At this moment of silence, Bertrand suddenly reappeared from behind the wife of one of the aldermen with a quick shuffling movement, rather like a left-arm bowler coming into a batsman's view round the umpire. His face was red; he was obviously almost beside himself with rage, either in its pure form or compounded with some other emotion. Carol followed him, looking inquisitive.
'That's enough of that,' Bertrand said, his voice a choking bay. 'This is just how I expected things to bam.' He caught hold of Christine's arm and pulled her away with some violence. Before moving off, he said to Dixon: 'Right, my lad. This is the finish for you. You'd better start looking for another job. I mean that.' Christine gave Dixon a brief, startled glance over her shoulder as she was virtually frog-marched towards the group that contained her uncle. Carol too looked at Dixon, a speculative look. Then she followed the other two. A loud homicidal-maniac laugh came from the Principal.
Dixon experienced a return of the ill feeling he'd had some minutes before. Then he found his thoughts being blindly swept along by panic.

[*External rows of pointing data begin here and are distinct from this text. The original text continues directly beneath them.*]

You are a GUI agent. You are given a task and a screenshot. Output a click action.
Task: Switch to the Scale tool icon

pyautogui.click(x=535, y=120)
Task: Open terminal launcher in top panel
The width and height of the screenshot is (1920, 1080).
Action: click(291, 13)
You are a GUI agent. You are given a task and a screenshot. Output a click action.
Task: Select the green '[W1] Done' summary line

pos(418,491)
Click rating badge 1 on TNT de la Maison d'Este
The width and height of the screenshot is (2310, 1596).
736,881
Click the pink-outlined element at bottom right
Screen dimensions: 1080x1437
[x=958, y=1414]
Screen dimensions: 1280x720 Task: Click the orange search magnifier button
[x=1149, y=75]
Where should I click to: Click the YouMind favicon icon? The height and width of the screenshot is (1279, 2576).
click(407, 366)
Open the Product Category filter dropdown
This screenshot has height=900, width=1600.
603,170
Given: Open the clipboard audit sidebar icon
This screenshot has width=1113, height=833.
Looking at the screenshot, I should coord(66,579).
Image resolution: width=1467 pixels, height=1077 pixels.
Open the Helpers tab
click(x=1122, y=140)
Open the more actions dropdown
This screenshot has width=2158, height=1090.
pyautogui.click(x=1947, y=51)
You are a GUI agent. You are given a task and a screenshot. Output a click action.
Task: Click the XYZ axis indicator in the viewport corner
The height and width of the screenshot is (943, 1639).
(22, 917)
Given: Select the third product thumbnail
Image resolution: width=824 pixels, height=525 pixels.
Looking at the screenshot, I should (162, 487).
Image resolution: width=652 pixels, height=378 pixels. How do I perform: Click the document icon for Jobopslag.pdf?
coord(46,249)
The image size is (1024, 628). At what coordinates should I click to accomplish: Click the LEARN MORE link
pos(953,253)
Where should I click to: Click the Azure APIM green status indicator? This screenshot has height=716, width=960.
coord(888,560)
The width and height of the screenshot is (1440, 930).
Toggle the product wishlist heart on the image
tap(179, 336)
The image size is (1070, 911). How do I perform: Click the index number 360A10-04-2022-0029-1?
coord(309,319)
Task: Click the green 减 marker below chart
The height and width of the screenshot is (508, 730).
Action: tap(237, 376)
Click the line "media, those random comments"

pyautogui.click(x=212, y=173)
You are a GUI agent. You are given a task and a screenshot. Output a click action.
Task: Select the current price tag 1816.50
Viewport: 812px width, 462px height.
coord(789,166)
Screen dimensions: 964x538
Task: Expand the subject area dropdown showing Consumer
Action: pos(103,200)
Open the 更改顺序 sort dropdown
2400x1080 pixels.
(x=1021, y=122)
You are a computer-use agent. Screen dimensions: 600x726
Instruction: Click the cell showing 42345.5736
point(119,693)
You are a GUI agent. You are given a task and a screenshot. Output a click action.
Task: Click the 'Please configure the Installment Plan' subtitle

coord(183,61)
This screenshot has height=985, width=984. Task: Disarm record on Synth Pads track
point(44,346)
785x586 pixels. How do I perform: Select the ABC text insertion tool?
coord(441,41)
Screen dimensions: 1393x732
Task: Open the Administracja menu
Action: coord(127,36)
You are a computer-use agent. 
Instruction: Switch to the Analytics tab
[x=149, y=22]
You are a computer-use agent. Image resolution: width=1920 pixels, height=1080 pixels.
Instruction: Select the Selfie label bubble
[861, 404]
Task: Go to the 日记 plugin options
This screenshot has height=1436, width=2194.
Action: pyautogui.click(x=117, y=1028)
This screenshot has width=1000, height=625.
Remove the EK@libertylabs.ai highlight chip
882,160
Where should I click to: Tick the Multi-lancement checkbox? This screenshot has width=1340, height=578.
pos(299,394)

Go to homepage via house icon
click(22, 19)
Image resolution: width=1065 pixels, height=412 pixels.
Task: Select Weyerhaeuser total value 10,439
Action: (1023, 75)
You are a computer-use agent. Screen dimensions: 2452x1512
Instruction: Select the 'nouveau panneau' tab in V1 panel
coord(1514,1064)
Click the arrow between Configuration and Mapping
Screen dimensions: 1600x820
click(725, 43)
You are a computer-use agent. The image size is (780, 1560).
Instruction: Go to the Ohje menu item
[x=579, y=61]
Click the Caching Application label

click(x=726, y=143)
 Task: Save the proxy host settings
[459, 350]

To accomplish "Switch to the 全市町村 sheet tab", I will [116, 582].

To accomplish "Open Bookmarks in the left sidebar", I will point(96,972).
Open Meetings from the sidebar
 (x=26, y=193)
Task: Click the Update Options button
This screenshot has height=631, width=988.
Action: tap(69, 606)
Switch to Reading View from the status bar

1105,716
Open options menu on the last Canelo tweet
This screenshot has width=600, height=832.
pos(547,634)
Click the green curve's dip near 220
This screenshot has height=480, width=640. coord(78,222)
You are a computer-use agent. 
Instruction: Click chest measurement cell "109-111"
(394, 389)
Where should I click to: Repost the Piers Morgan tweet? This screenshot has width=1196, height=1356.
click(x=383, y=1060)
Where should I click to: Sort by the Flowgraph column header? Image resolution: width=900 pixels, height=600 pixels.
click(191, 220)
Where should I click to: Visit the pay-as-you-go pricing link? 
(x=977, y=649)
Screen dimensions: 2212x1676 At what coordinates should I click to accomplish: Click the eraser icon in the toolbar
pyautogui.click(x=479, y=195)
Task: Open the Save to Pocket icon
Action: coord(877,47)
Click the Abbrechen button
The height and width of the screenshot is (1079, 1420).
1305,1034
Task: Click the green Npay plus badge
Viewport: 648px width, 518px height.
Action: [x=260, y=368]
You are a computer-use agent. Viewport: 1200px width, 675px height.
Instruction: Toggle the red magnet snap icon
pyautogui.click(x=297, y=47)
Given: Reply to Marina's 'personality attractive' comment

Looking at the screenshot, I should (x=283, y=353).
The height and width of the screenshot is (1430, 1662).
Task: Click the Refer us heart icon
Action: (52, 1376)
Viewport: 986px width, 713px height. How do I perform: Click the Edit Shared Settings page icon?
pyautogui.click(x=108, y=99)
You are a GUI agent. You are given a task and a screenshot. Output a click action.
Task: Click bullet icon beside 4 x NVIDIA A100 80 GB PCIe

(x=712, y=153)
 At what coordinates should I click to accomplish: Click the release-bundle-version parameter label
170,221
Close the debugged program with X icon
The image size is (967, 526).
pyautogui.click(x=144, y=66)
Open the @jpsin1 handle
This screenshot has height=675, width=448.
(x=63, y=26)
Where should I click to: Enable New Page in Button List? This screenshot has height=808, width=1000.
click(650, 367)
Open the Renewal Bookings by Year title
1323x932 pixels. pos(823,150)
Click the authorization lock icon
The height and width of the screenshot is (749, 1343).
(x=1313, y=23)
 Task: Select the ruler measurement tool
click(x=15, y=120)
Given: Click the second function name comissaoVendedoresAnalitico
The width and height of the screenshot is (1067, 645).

Bertrand must mean what he said; whatever it was that went on in Welch's head, the facts his son had to reveal must surely have a significant influence -and even if they didn't, there were his wife's contributions to add to the scale, that was if she hadn't added them already on her own initiative. Dixon realized he'd been wrong in thinking tnat the Bertrand-campaign was over and won; the last shot had still to be fired, and he was in the open and unarmed. What he'd warned himself of at the outset had really happened; he'd let himself be carried away, the joy of battle really had robbed him of his discretion and prudence.
He was helpless; above all, helpless to prevent that bearded slob from standing there with his hand on Christine's arm, confident, proprietary, victorious. She stood by her boy-friend in an awkward, uncomfortable attitude, even an ungraceful one, but for Dixon's money there could be no more beautiful way for a woman to stand.
'Taking your last look, eh, James?'
At this sudden appearance of Margaret on his blind side, Dixon felt like a man fighting a policeman who sees another approaching on a horse. It dazed him. 'What?' he said.
'You'd better have a good look at her, hadn't you? You won't get another chance.'
'No, I don't suppose I…'
' Unless of course you've fixed it to run up to London every so often, just to keep in touch.'
Dixon stared into her face, genuinely surprised, surprised too that Margaret could, at this stage, do anything to surprise him. 'What do you mean?' he asked dully.
'No use pretending, is there? Doesn't take much imagination to see what you're thinking.' The tip of her nose wiggled slightly as she talked, in the way it always did. She stood with her feet apart and her arms crossed on her breast, as Dixon had seen her many times, making small-talk in this room or one of the little teaching-rooms upstairs.
She didn't look at all strained, or excited, or ill-at-ease, or annoyed.